Three factors which signal the poor state of the semiconductor market are low component prices, weak demand for electronic system components and short device lead times. Any improvement in these factors could indicate an upturn in the industry, but the timing of this remains uncertain, Gartner said.
Overall semiconductor prices continued to decline in May and June and prices for memory products remain under pressure, according to Gartner.
Going into the third quarter, some areas of the market are showing positive signs. The US consumer products market is strong, and sales of video game hardware, software and accessories there are rising.

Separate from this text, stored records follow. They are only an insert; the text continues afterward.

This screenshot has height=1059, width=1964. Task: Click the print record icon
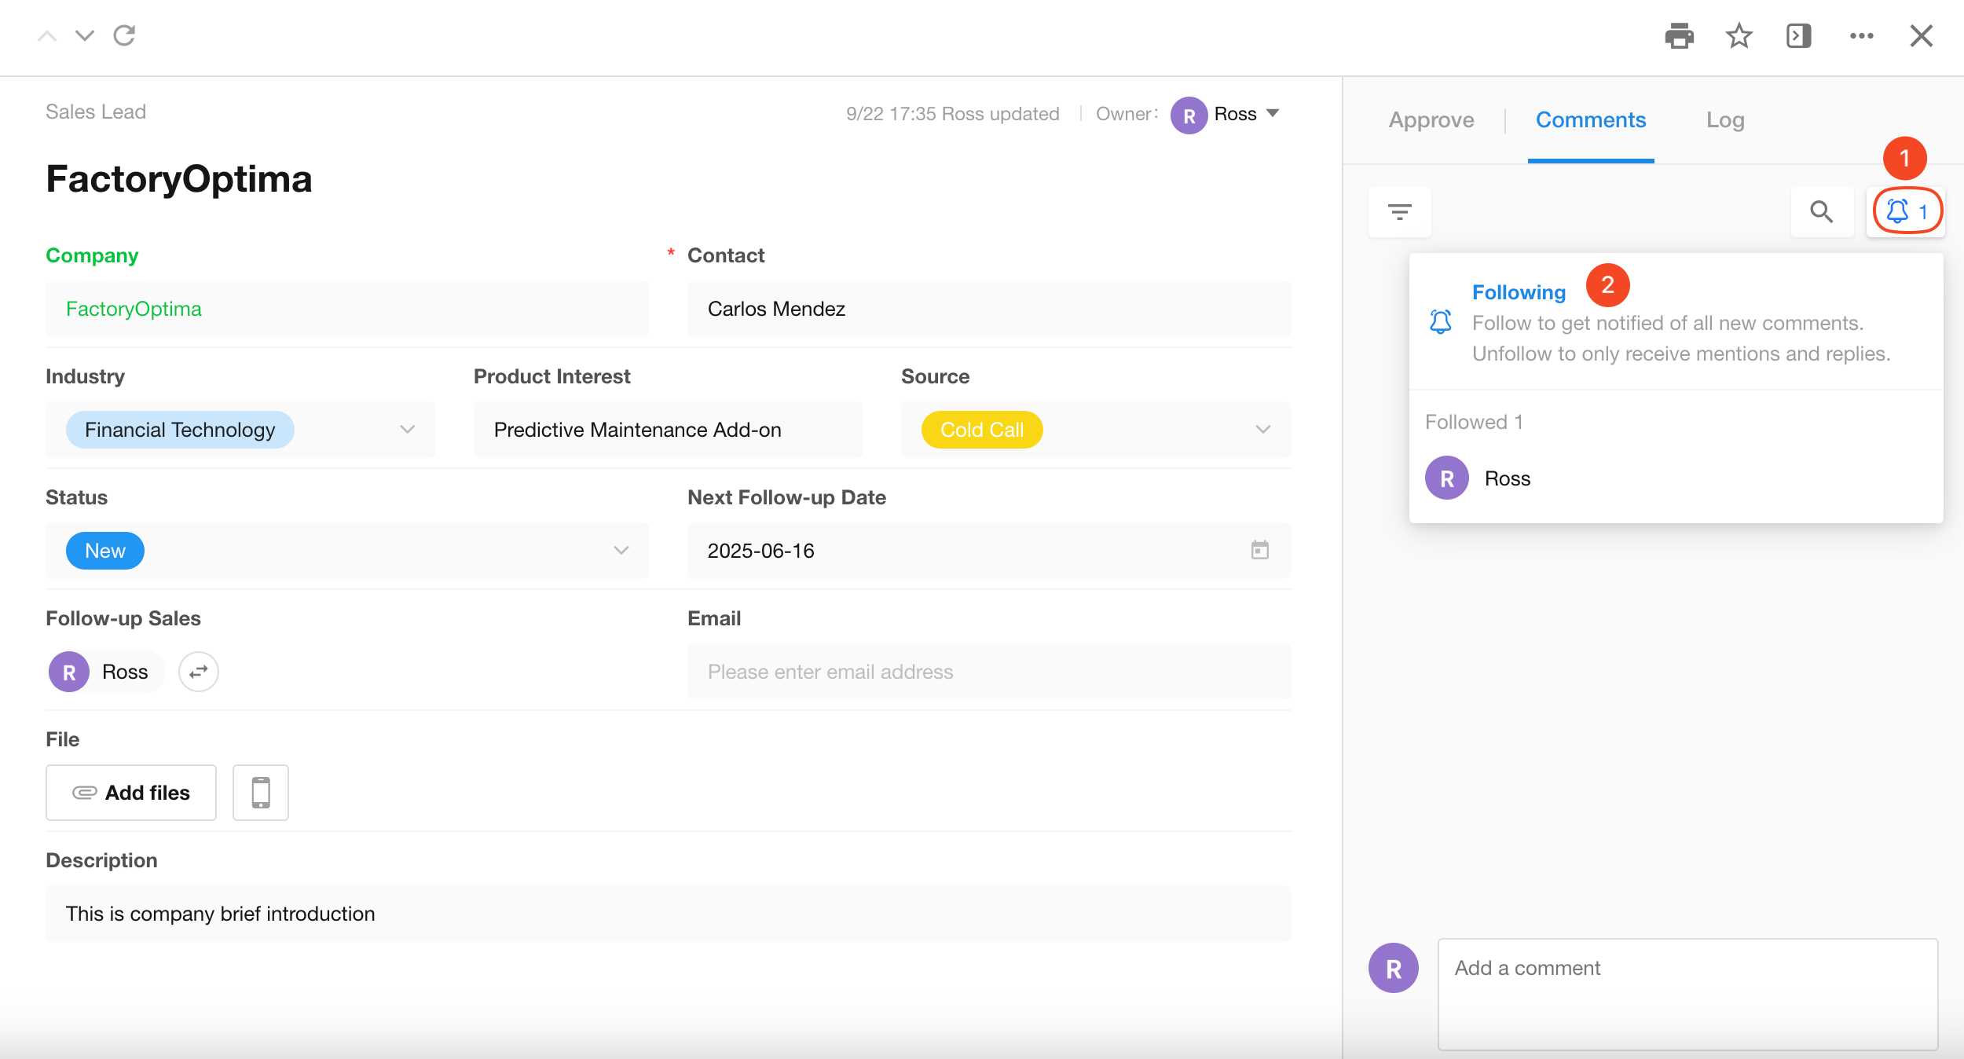point(1679,36)
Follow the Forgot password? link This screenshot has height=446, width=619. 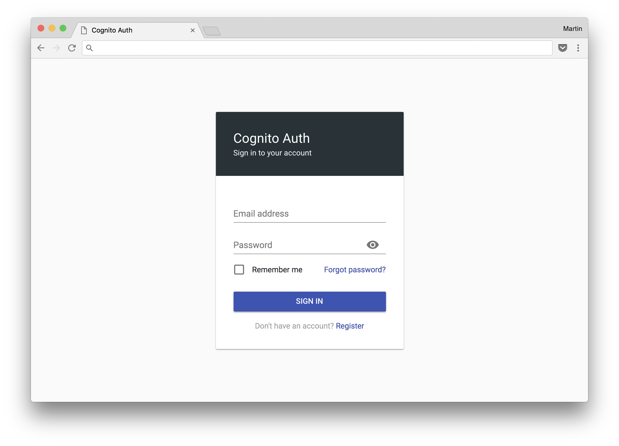(x=355, y=270)
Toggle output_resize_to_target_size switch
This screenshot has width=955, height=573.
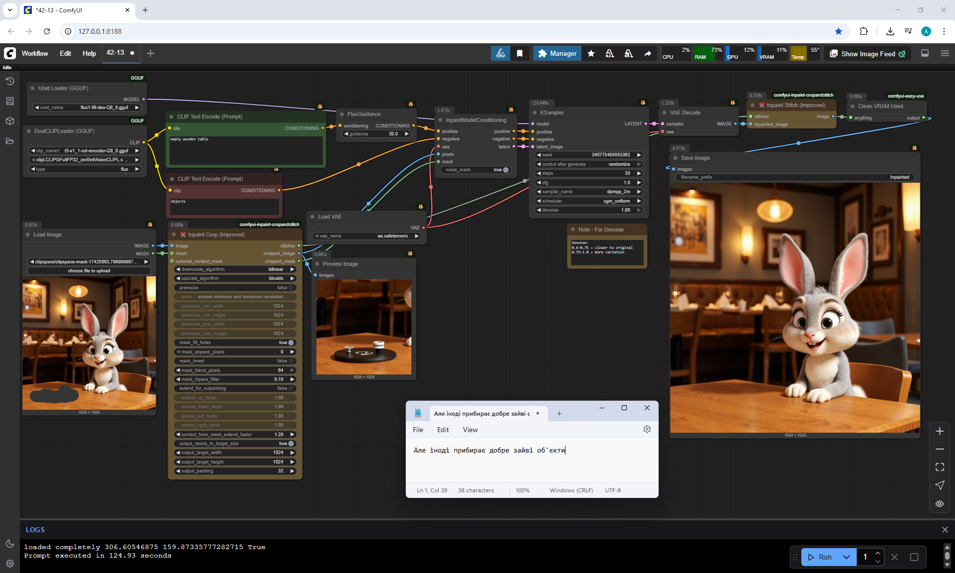(290, 444)
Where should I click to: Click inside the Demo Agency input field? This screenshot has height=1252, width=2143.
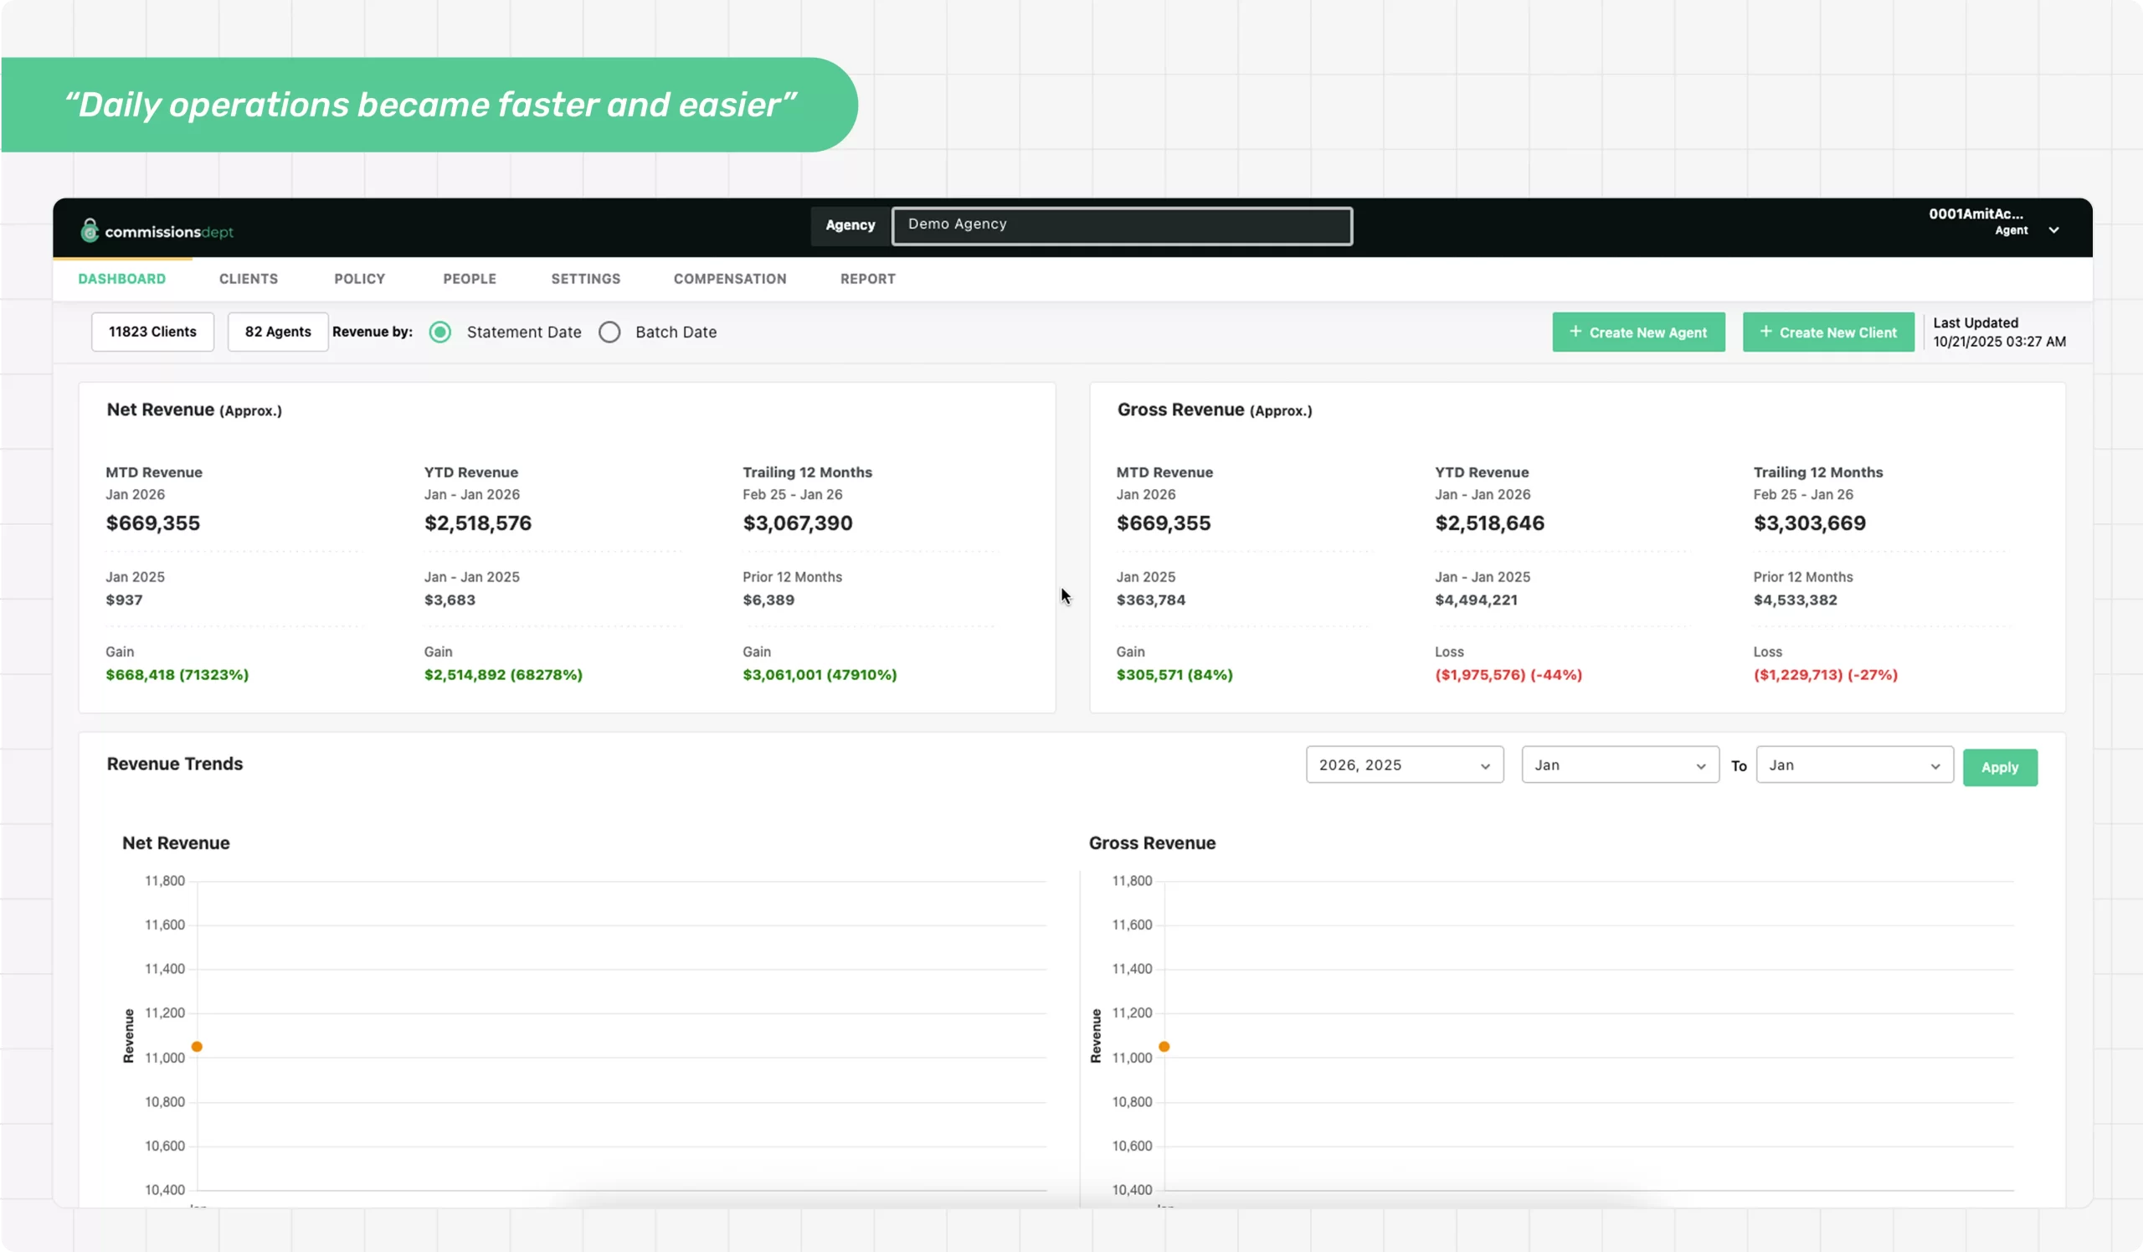(x=1121, y=225)
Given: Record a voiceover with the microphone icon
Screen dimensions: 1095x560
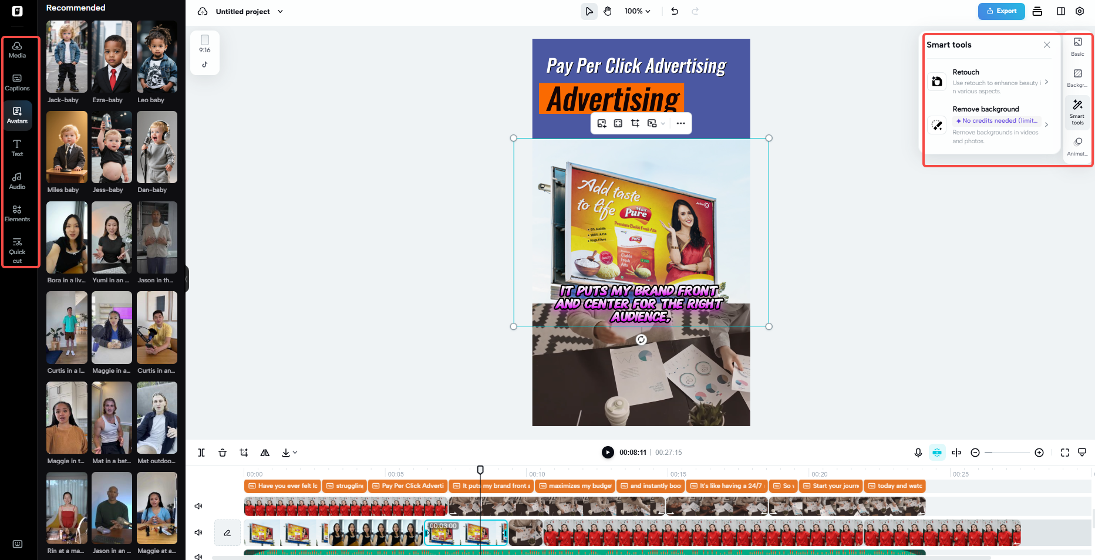Looking at the screenshot, I should pos(918,452).
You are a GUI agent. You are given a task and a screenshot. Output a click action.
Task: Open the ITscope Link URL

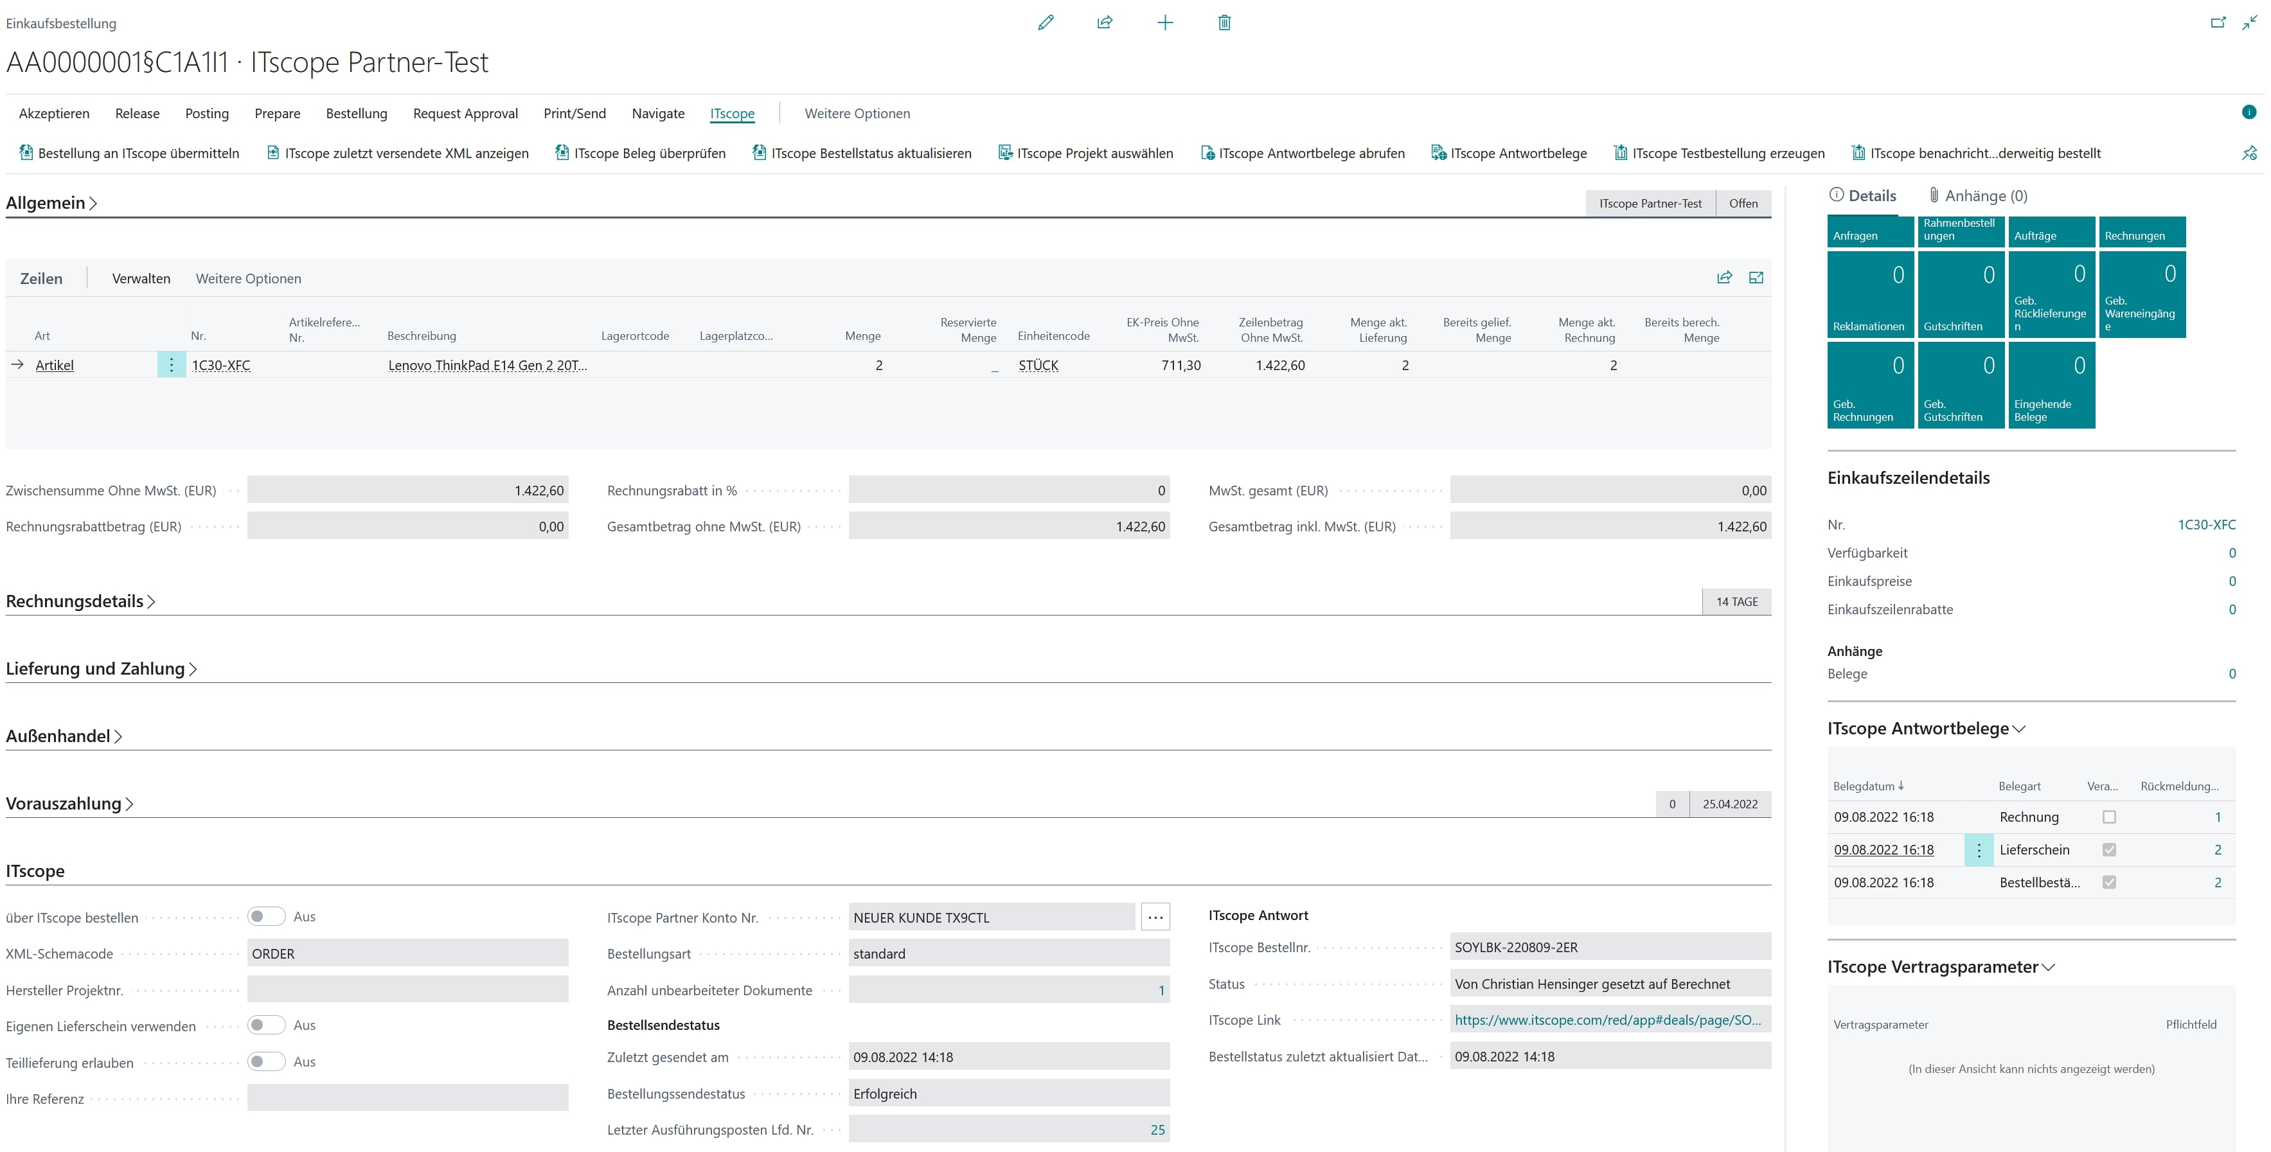pyautogui.click(x=1607, y=1020)
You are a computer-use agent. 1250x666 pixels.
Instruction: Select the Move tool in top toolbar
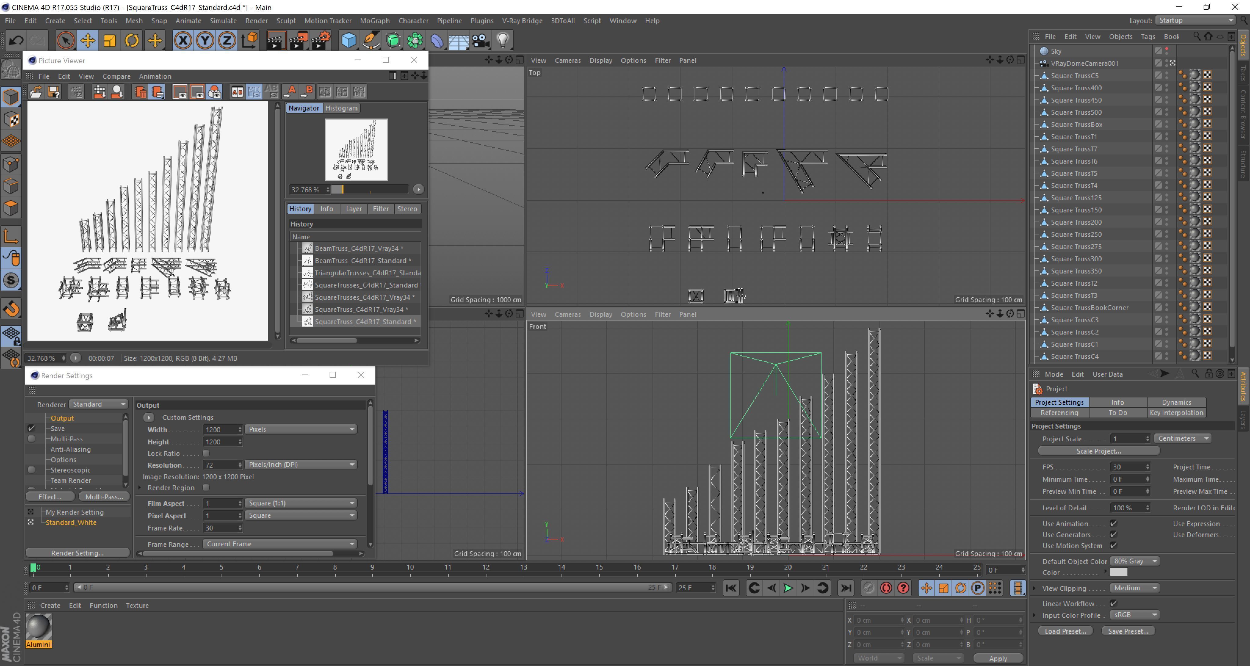[x=88, y=40]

But seasonal year-end demand for PCs and mobile phones has not begun and there is too much unsold inventory in these categories, Gartner said.
There are some reports from Asia-Pacific that orders from US and European companies for motherboards, notebook PCs and even mobile phones are increasing, which could mean that the market bottom was reached in the second quarter, Gartner said.
The world's three largest contract semiconductor manufacturers all posted weak financial results recently. United Microelectronics of Taiwan and Singapore-based Chartered Semiconductor Manufacturing both posted significant losses for their most recent quarters, while the largest of the three, Taiwan Semiconductor Manufacturing Corp (TSMC) only managed to stay in the black due to an exceptional tax credit.